There is a small difference between Barrie’s Pan tales and mine by way of some capitalization. Specifically the Native American characters as a race and Pan’s “gang.” i.e. Redskins & Lost Boys.

It’s true, Barrie does not have them with capital letters. Yet I do. Am I being inconsistent, against what I claim? I suppose on one level, yes. But on another, no. (Could have expected that, right?)

Why do I make them proper nouns instead? In the case of the “Redskins” I just think it entirely disrespectful toward the Native Tribes of the Americas that we don’t give them such a distinction. After all, it’s not exactly the nicest way to refer to them. Yet I cannot have them listed as something other than what’s in the original text. (And I give a reason as to Barrie's motives for doing so in my Foreword.)  Thus, I’ve tried to rectify the situation a little by giving them a shred of dignity as per their moniker.

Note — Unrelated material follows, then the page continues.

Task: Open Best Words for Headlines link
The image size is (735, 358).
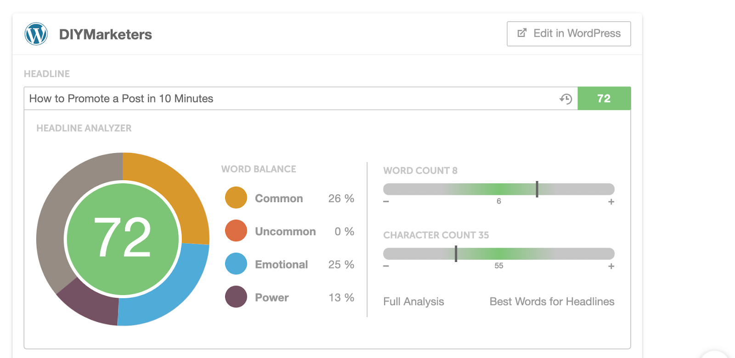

As for the boys... well, they’ve become quite iconic since Barrie first introduced them, no? It’s my belief that we tend to think of them as a “tribe” in their own right, and so I’ve capitalized them now as well. Within the world of Pan [story-wise], tales of the eternal boy are retold and passed down... so who is to say that they haven’t acquired “proper noun” status by the time the events of Peter Pan’s NeverWorld roll around?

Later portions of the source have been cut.